Anastasia tersenyum tipis, meskipun jelas masih merasa kecewa. "Terima kasih, Adam. Aku harap kita bisa menyelesaikan semuanya sebelum berita ini menyebar."
"Kita pasti bisa," balas Adam penuh keyakinan. "Aku akan segera menghubungi timku untuk menangani ini. Sementara itu, kau istirahat dulu. Kau sudah bekerja terlalu keras malam ini."
Anastasia mengangguk perlahan. Meski belum sepenuhnya puas, ia merasa sedikit lega mendengar nada penuh kepastian dari Adam. Suara tawa ceria terdengar dari pintu masuk. Lima wanita cantik masuk dengan pakaian minim.
Salah satu diantaranya langsung mengambil kunci kamar yang dipesan sehari sebelumnya.

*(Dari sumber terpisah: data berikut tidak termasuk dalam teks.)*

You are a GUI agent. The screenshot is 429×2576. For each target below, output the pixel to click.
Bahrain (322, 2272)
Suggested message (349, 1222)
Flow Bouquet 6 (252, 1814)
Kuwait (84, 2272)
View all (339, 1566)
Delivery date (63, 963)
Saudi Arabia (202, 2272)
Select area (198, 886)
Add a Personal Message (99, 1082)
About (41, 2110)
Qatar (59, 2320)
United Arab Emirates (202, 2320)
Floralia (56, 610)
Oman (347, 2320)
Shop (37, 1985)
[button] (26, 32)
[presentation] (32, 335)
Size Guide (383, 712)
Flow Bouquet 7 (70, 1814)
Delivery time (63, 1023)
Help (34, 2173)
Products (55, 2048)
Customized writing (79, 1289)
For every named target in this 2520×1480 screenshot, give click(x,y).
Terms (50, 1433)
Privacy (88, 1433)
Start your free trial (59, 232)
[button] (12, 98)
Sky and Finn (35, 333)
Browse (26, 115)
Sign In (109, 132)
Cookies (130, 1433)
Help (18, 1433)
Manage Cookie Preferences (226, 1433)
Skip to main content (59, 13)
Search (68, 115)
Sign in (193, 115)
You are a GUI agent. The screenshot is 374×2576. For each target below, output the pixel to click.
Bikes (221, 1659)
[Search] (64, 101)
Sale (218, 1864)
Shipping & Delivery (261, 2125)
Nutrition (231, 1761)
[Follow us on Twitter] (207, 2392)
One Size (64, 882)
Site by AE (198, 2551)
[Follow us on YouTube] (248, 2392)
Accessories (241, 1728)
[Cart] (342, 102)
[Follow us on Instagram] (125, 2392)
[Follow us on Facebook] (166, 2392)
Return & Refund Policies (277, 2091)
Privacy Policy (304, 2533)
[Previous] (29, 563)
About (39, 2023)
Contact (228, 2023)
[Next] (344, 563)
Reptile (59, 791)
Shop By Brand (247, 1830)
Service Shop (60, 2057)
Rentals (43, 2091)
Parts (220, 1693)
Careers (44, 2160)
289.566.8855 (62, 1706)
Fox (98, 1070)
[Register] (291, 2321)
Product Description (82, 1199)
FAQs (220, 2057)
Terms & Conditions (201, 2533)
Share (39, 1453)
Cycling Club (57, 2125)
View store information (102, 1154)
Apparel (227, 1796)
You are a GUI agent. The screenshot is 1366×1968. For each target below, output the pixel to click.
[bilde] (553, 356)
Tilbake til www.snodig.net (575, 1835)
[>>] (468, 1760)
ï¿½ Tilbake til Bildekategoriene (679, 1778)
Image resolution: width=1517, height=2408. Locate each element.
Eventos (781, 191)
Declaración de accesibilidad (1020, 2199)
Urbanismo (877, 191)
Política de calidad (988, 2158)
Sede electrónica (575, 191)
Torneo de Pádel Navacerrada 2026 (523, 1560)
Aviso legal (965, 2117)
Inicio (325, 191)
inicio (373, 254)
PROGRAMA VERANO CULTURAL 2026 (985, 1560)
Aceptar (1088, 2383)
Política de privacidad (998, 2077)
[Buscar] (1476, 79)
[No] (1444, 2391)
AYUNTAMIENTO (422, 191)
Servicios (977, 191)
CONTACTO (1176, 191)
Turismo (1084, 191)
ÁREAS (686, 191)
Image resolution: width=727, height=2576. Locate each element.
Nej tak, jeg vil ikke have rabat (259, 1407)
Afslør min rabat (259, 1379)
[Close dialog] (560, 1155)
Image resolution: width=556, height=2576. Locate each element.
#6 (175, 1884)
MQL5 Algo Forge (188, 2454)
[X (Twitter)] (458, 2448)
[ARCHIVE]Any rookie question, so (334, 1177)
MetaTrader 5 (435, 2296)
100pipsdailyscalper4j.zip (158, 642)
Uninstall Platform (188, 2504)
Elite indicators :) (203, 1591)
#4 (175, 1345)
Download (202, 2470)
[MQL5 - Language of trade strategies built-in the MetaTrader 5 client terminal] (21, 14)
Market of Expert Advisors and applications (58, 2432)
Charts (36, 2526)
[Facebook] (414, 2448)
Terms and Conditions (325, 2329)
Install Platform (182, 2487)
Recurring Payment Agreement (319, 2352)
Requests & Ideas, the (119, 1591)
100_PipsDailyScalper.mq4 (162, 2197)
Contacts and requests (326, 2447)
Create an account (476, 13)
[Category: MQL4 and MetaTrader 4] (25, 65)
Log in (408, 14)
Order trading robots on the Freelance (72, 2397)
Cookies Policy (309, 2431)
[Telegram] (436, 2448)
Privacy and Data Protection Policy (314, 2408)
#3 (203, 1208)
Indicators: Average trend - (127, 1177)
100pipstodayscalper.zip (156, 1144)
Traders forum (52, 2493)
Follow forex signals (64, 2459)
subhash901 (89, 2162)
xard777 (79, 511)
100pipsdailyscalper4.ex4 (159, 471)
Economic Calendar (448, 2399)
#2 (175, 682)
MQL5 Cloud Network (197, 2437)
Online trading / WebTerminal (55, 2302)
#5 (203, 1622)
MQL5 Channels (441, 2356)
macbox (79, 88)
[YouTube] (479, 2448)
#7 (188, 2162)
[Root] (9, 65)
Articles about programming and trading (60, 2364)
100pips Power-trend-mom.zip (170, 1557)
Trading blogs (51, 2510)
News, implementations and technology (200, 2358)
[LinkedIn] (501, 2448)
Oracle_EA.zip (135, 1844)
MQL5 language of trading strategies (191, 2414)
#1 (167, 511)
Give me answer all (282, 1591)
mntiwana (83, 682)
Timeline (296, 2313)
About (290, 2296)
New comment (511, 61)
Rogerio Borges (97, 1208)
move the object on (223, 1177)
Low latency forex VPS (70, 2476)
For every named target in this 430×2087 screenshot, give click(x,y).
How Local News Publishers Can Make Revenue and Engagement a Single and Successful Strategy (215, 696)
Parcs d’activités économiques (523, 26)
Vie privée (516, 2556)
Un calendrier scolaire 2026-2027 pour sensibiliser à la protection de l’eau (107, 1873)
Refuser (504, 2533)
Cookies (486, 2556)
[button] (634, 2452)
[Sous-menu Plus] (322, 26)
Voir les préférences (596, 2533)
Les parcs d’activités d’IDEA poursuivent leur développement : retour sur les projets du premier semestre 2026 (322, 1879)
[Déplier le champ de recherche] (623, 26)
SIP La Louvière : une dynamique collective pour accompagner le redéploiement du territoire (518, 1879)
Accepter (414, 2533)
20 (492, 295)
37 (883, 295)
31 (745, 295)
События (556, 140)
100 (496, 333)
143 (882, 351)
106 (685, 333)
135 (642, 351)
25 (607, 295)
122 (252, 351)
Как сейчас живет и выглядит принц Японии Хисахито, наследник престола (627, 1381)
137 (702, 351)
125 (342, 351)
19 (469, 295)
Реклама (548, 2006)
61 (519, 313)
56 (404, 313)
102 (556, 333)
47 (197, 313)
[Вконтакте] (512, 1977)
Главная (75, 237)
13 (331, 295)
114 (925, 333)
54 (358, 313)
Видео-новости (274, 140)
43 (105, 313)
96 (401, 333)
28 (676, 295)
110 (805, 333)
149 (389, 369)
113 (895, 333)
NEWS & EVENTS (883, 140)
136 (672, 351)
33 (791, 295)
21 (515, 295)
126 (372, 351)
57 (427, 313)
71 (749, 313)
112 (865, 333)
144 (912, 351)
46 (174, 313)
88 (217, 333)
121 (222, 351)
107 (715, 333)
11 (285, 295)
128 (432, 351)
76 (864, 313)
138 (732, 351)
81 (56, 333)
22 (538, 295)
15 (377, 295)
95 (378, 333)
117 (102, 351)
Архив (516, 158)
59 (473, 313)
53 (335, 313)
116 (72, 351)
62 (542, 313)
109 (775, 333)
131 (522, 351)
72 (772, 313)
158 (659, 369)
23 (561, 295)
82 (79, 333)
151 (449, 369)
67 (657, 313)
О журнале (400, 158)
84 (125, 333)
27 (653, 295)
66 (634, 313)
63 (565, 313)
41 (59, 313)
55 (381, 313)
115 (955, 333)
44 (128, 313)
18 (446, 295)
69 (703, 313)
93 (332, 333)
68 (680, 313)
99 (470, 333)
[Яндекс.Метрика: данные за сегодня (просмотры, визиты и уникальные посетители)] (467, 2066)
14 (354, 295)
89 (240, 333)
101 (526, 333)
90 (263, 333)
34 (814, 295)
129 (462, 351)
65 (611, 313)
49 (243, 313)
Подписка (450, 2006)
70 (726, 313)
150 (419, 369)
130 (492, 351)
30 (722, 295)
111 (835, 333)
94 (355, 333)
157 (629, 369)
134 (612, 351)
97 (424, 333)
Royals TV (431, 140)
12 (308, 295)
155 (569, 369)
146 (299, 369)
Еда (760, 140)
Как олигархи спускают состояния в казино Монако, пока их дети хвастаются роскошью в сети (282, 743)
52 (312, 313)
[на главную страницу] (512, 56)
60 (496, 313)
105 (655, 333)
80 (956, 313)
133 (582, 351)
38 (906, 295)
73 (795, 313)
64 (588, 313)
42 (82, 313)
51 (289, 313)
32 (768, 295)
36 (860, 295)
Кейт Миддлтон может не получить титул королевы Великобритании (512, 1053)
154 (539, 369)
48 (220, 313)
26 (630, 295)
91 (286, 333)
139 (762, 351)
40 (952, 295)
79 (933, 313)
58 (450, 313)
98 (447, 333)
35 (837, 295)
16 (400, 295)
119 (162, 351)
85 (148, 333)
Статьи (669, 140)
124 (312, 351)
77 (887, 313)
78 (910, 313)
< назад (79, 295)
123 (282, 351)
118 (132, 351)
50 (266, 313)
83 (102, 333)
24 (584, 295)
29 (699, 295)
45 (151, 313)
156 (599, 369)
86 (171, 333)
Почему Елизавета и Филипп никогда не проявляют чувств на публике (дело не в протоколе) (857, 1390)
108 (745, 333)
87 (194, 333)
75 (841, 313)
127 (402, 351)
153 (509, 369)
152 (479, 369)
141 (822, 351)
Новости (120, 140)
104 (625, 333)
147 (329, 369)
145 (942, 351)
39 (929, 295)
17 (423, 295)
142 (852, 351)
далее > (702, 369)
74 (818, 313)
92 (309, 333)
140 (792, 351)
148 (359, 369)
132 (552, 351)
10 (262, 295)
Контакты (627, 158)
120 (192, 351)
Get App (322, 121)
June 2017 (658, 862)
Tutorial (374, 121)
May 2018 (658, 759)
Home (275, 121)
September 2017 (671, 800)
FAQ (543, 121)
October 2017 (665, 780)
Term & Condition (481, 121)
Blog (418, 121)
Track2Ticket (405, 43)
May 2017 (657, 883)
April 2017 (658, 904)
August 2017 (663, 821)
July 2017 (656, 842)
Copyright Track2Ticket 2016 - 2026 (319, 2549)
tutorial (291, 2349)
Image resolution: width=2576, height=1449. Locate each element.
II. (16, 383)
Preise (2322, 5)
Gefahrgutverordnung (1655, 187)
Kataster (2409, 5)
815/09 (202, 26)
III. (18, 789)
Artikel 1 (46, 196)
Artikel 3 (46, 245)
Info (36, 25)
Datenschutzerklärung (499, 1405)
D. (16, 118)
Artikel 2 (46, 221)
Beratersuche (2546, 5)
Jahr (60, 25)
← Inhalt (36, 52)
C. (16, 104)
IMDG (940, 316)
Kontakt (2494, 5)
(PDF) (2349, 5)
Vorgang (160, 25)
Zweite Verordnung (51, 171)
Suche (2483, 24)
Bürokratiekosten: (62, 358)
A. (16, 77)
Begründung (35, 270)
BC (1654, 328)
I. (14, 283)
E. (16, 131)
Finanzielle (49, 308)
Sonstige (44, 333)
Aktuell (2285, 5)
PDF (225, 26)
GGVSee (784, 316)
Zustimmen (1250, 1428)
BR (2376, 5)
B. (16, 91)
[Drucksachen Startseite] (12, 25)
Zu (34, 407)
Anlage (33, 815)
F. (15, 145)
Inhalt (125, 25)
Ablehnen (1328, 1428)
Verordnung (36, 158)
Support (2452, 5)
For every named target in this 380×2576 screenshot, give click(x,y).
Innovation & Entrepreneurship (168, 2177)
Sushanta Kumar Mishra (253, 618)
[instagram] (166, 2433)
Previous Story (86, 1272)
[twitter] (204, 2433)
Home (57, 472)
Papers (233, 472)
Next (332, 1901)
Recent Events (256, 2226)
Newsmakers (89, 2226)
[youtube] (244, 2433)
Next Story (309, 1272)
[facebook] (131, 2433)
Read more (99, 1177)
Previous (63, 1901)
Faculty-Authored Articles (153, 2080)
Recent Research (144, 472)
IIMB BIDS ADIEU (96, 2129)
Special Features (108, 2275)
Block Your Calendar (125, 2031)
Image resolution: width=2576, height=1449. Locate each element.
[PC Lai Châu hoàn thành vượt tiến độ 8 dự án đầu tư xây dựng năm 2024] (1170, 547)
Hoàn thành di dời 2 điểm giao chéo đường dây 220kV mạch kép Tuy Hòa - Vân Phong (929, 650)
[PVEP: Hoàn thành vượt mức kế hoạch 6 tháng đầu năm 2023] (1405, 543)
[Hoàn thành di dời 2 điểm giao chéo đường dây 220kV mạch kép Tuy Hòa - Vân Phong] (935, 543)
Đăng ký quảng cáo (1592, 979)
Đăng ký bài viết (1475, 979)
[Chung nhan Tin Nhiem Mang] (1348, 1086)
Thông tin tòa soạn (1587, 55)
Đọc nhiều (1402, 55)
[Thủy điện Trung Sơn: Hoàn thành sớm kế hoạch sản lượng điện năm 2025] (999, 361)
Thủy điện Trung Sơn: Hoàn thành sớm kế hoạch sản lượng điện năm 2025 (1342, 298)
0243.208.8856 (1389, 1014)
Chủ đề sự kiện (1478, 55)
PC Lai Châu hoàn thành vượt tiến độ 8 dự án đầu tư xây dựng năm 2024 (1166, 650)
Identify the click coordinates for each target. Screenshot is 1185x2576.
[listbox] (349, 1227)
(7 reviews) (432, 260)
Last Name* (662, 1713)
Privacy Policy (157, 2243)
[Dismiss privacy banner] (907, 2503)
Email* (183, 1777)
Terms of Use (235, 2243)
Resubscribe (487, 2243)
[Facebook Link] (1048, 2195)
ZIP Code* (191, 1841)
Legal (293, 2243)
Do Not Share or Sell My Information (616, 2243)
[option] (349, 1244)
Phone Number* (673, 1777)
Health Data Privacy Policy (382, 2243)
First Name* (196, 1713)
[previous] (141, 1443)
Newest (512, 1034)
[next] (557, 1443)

“Kamar 307 sama 310, please!”
Kunci kamar diberikan pada wanita bergelung asal dengan rambut pirangnya. Salah satu dari kelima wanita itu menoleh ke arah Anastasia dan juga Adam. Ia tersenyum sebelum berlalu menyusul rekannya di lift.
“Kamu kenal dia An?” Adam bertanya yang dijawab gelengan kepala.
“Perasaanku nggak enak Dam.”
Mata Anastasia tertuju pada mereka yang tengah menunggu lift terbuka. Didalam lift kelimanya bercanda.
“Aku lihat ada boneka lucu tapi jelek di taruh di meja tamu. Persis kaya boneka Lalabulu bukan sih?”
“Mana aku lihat deh!” Salah satunya merebut ponsel yang lain.
“Ih jelek banget ya, gimana kalau kita sebut pake nama … Anna!”
“Bloody, Anna!!” Sahut yang lain kompak dalam lift dengan canda tawa.